Broadcast content rose 2.1% in January from December, which gave it a 24.9% share.
Streaming maintained its industry-leading dominant 38.1% share -- up 1.2% from December. A
year ago, in January 2022, streaming had a 28.9% share. That means year-over-year, time spent watching streaming content grew 31.8%.
YouTube maintained its leading position as the top
individual streaming platform with a 8.6% share, followed by Netflix with 7.5%; Hulu, 3.5%; Amazon Prime Video, 2.9%; Disney+ 1.7%; Peacock, 1.0% and Pluto TV with 0.8%.
Disney+ dropped nearly
10% in viewing as a result of comparisons to December, when it benefited from holiday-film consumer viewing.
Nielsen says virtual pay TV provider YouTube TV now makes up nearly 15% of total
YouTube viewing, while Hulu Live, another virtual pay TV provider, was 9% of total Hulu’s share.

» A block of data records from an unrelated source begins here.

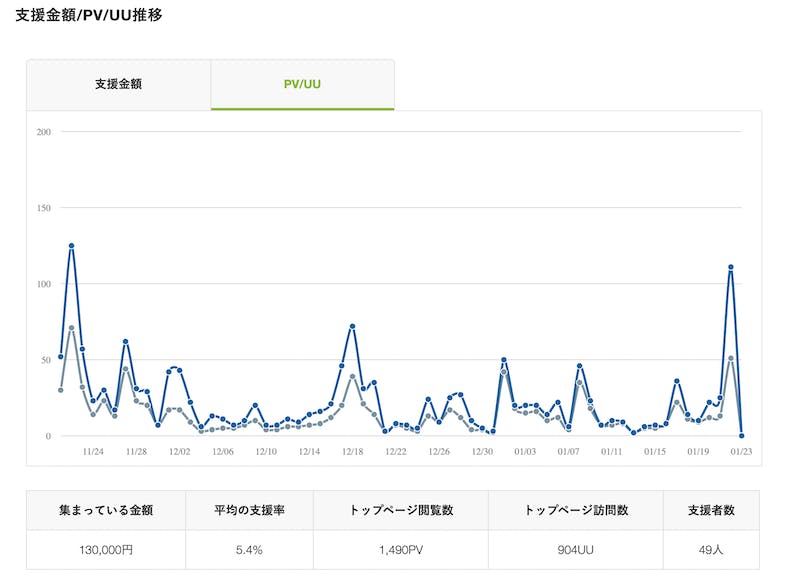The image size is (789, 580).
Task: Click the 平均の支援率 header cell
Action: tap(249, 510)
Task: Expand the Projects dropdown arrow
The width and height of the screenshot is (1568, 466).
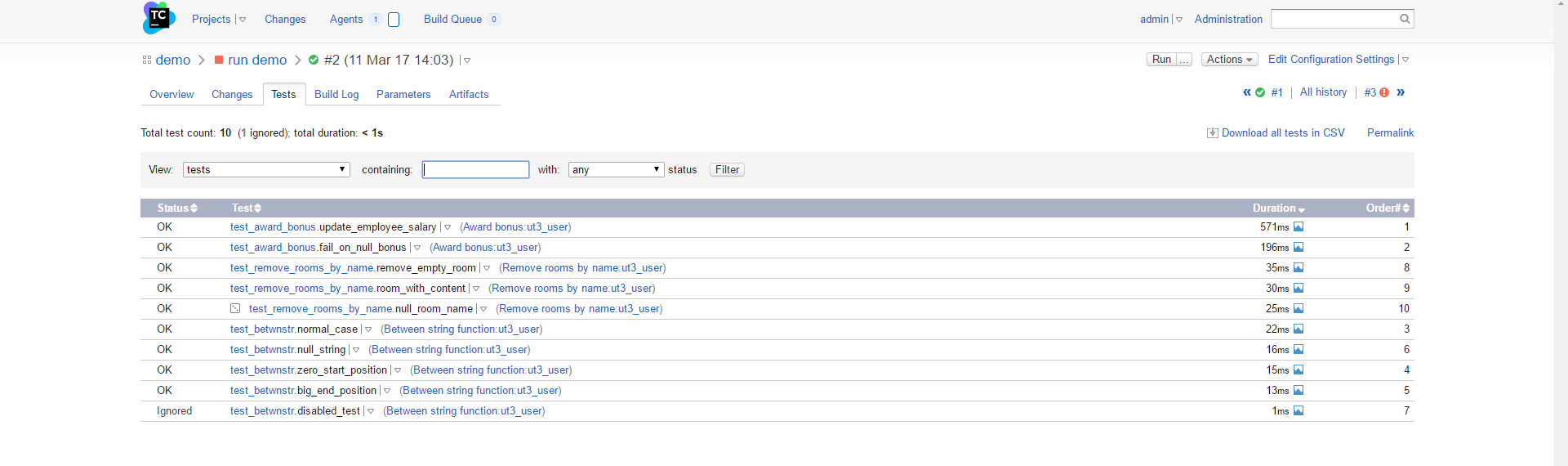Action: pos(243,20)
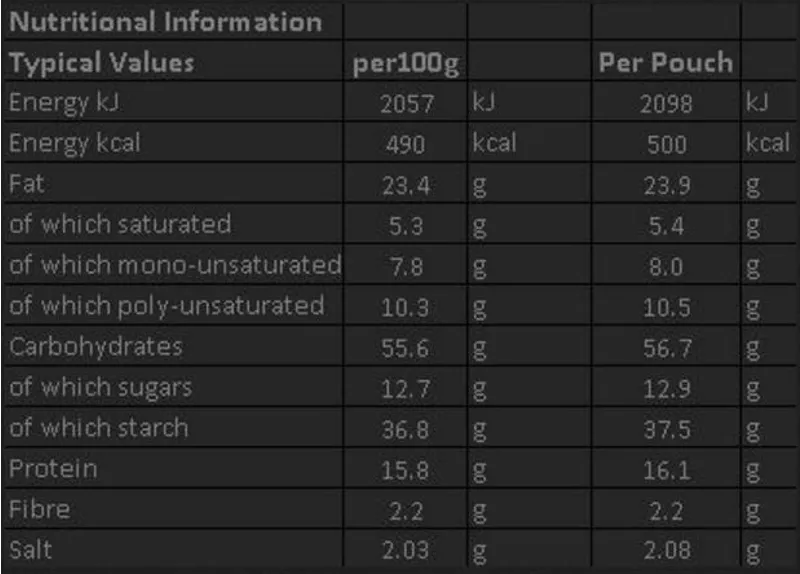Select the 'of which saturated' label
Image resolution: width=800 pixels, height=574 pixels.
click(120, 224)
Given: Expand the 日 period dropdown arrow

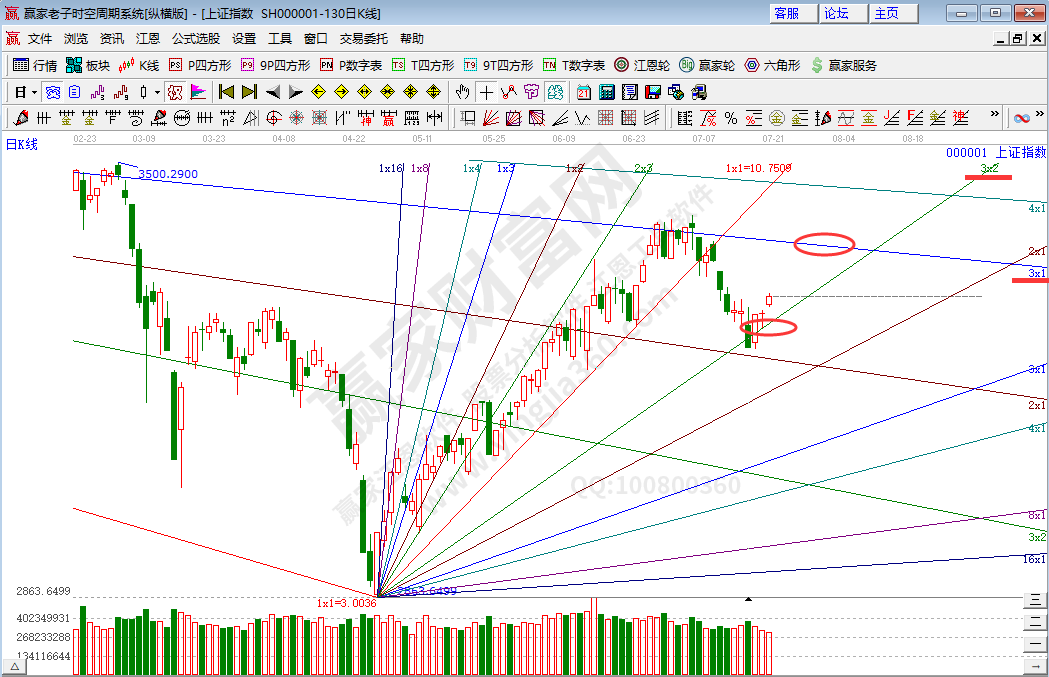Looking at the screenshot, I should coord(34,92).
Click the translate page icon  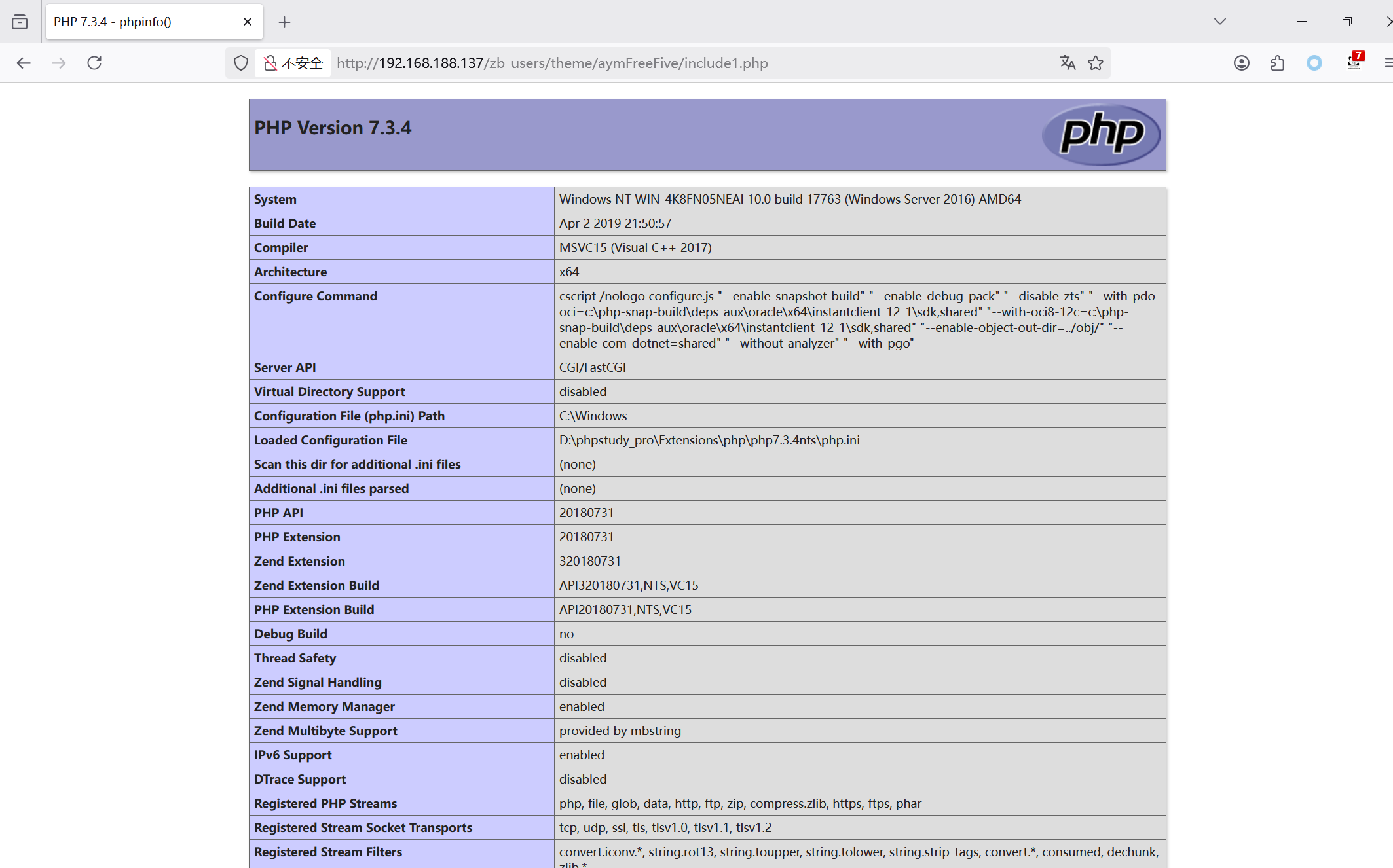(x=1068, y=63)
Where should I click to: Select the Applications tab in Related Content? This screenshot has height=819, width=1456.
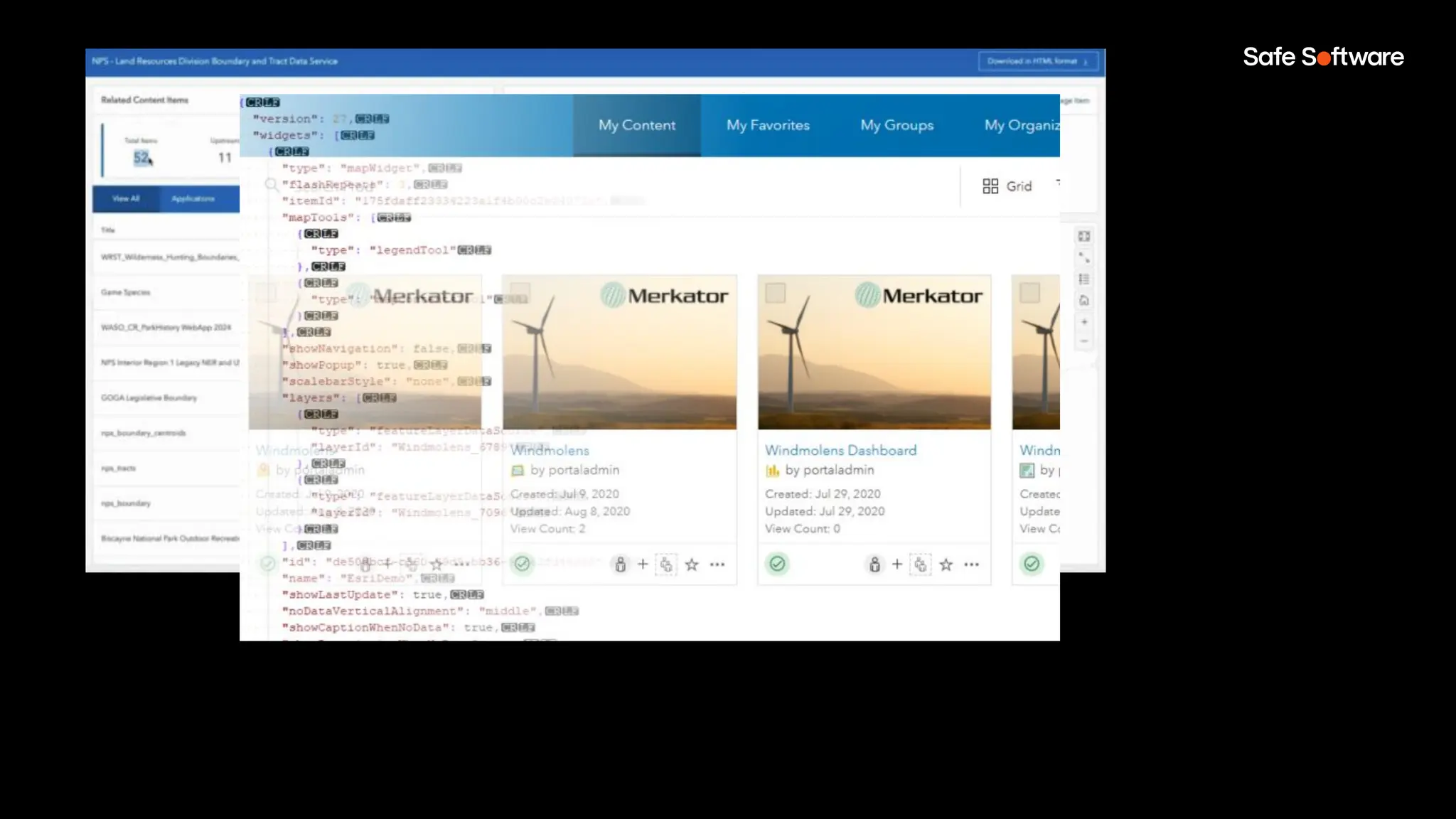point(193,198)
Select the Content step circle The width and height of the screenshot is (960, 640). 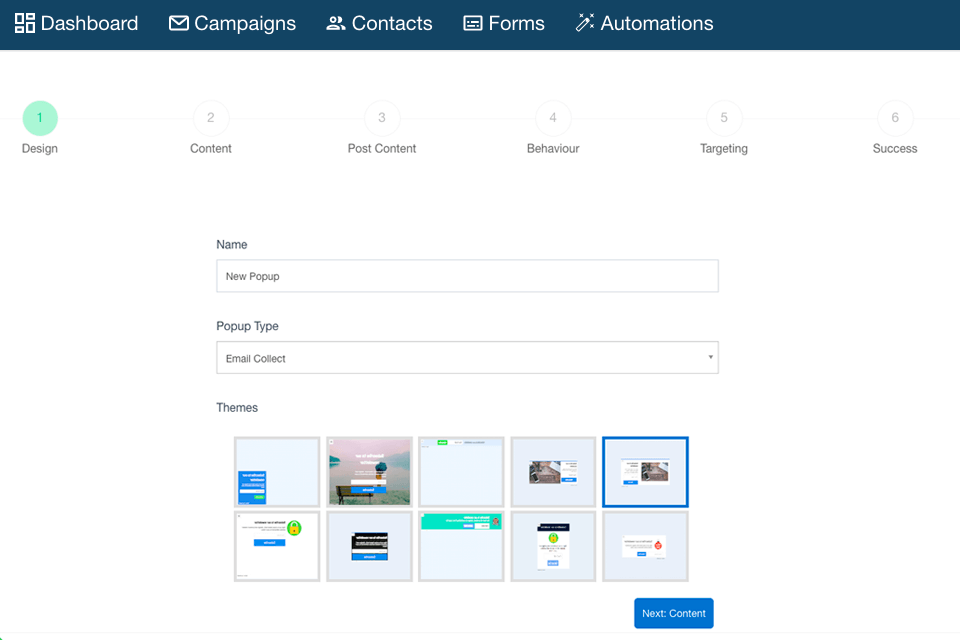tap(210, 117)
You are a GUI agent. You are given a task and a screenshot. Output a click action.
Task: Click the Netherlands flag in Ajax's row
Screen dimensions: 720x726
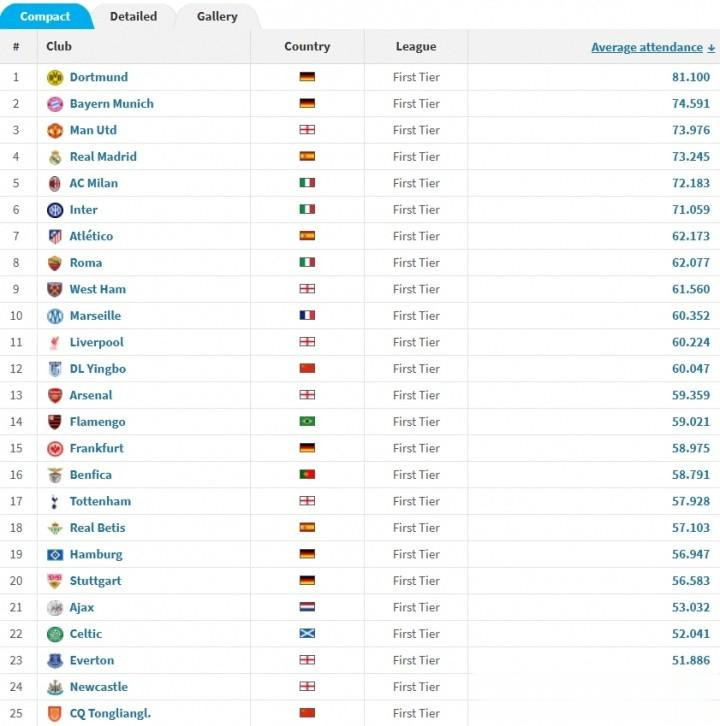(x=307, y=607)
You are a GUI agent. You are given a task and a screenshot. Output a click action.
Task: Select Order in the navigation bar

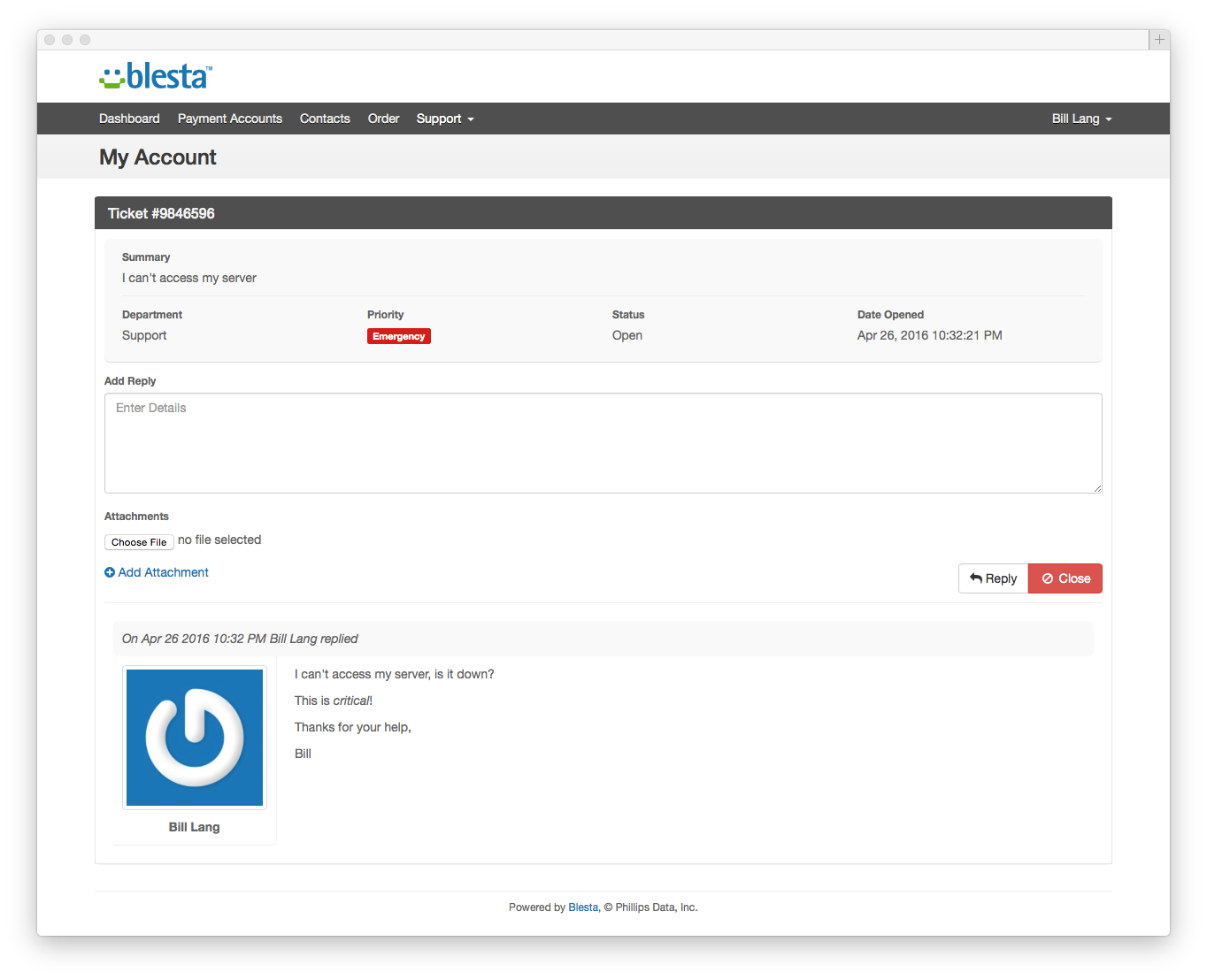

Cable TV stayed in second place to streaming with a 30.4% share -- virtually flat with
December viewing.
Cable TV news, which continues to be the most watched of all content on cable platforms, slipped 4% month to month.
Nielsen says the biggest factor for cable was
lower viewing of feature films -- down nearly 20%, on cable channels in January in comparison to the high holiday viewing of films in November and December.